O texto ainda permite contemplar instituições conveniadas (não públicas) na pré-escola, que já é previsto hoje, mas não avança em trazer um prazo de transição.

Rigoni afirmou em coletivas e reuniões com parlamentares e sociedade civil na segunda-feira que pretende colocar o relatório para a voto ainda nesta semana.

O Fundeb (Fundo de Manutenção e Desenvolvimento da Educação Básica e de Valorização dos Profissionais da Educação) foi reformulado e se tornou permanente com a Emenda Constitucional 108 promulgada neste ano. O novo Fundeb é considerado pela Campanha – que liderou processo de incidência política na tramitação – uma vitória da escola pública por uma série de motivos: entre eles, trazer mais recursos da complementação da União para o fundo (23%) e tornar mais equitativa a distribuição de recursos para as redes públicas do país, com o objetivo de reduzir desigualdades.

CAQ escanteado

Outro ponto de atenção, segundo a Campanha, é a exclusão do CAQ (Custo Aluno-Qualidade). Ao substituir o CAQ por “custo médio”, a minuta de relatório do deputado desloca o conceito recém-constitucionalizado na EC 108/2020, do Novo Fundeb.

A Campanha considera a troca como “incongruente e inaceitável, tanto com o legado das disposições normativas sobre o Fundef e o Fundeb atual quanto com os avançados estudos e propostas de CAQ, amplamente publicizados”.

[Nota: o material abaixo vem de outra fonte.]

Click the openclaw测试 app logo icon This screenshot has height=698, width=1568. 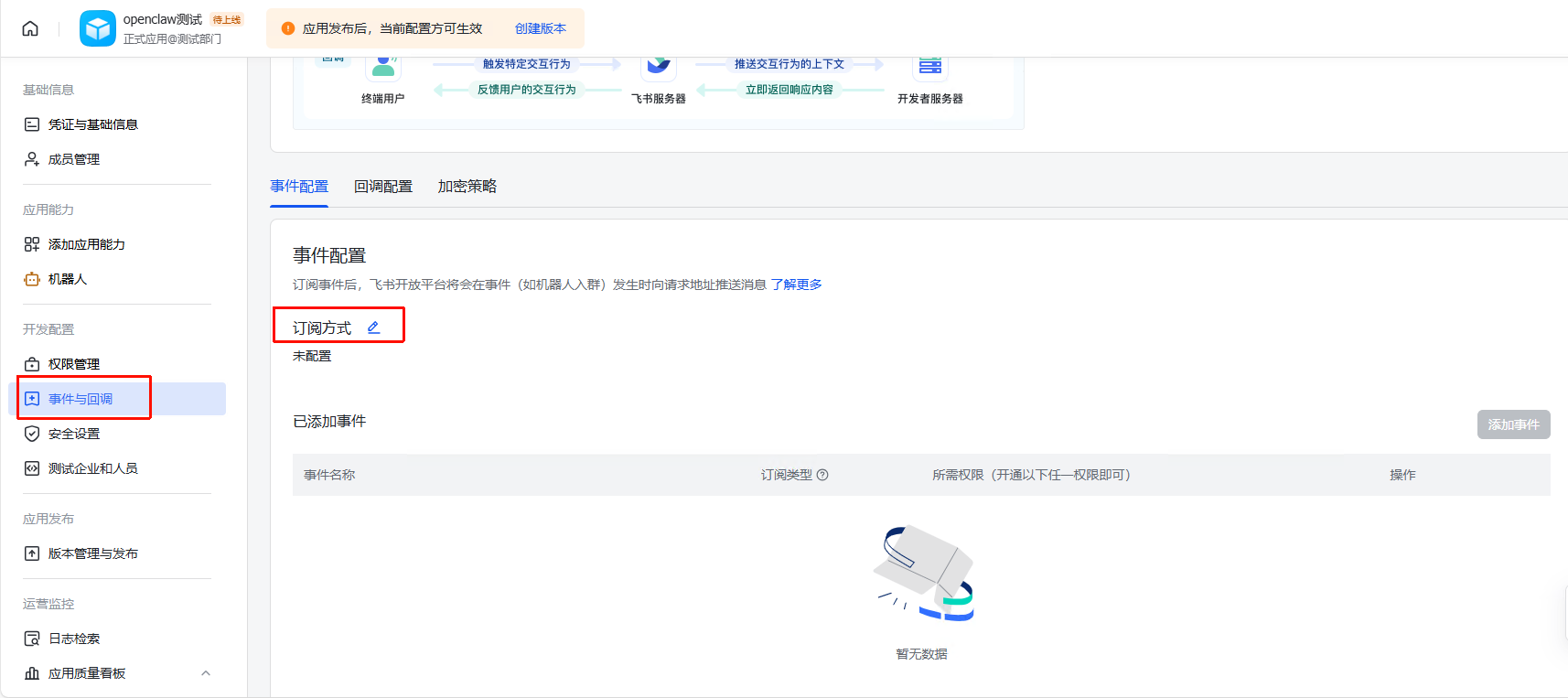click(x=97, y=28)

Concebido pela Campanha, o CAQ é um mecanismo que traduz em valores o quanto deve ser investido em educação básica por aluno ao ano para garantir condições adequadas de qualidade de ensino, conforme previsto na Constituição Federal de 1988, na Lei de Diretrizes e Bases da Educação Nacional (LDB) e no Plano Nacional de Educação (PNE).

Na prática, com o CAQ regulamentado, prefeitos e governadores deverão assegurar, dentre outros, que as escolas tenham: energia elétrica, água potável, número adequado de alunos por sala, alimentação, biblioteca, laboratório, quadras cobertas e salário adequado dos profissionais da educação.

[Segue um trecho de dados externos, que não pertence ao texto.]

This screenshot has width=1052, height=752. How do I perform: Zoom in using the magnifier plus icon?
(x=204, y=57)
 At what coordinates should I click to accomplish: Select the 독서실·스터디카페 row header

O posicionamento reivindica que deve-se “estabelecer o CAQ como referência para o Fundeb especificando os insumos indispensáveis para a qualidade na educação”. Tais pontos devem ser regulamentados pela Lei do Sistema Nacional de Educação, mas o CAQ precisa ser a referência para o Fundo, como preconiza a recém-aprovada EC 108.

Outro ponto de retrocesso é que a minuta de relatório não avança em fatores de ponderação para o repasse do dinheiro do Fundeb – que é  distribuído com base no número de alunos e por etapa de ensino.

A Campanha afirma que deve ser feita uma correção “a fim de ajustar a distância entre o custo real e o repassado pelo Fundeb em algumas modalidades e etapas como a creche, a educação escolar indígena, quilombola e do campo e a Educação de Jovens e Adultos (EJA), entre outras.”

Meritocrático

Há ainda a incorporação de parâmetros de meritocracia à complementação da União ao fundo, segundo posicionamento da Campanha, tanto no que diz respeito à escolha de diretores escolares quanto em relação à participação no Saeb (Sistema de Avaliação da Educação Básica), “seguindo tangente à regulamentação do Sinaeb e mantendo a perspectiva reducionista e já superada pela EC 108/2020 de foco em resultados de aprendizagem”.

O Sinaeb (Sistema Nacional de Avaliação da Educação Básica) é um mecanismo que aprimora o processo de avaliação do ensino, considerando formação, carreira, valorização dos profissionais da educação; infraestrutura das escolas; gestão, entre outros fatores.

A ausência de atenção ao Sinaeb no texto de minuta de relatório, segundo a Campanha, é substituída pelo “foco excessivo na complementação 2,5%”, percentual que atende no novo Fundeb a distribuição de recursos a escolas públicas que melhorarem a gestão educacional e seus indicadores de atendimento escolar e aprendizagem.

Concebido pela Campanha em parceria com o Centro de Estudos Educação e Sociedade, tendo sido disposto em Portaria do MEC em 2016, mas suspensa meses depois após ascensão do então novo governo interino de Michel Temer, o Sinaeb também foi constitucionalizado no novo Fundeb e espera regulamentação. Para a Campanha, evitar a regulamentação do Sinaeb é uma “clara afronta à EC 108/2020, que prescreve a apuração da evolução em indicadores de atendimento e aprendizagem com redução das desigualdades”.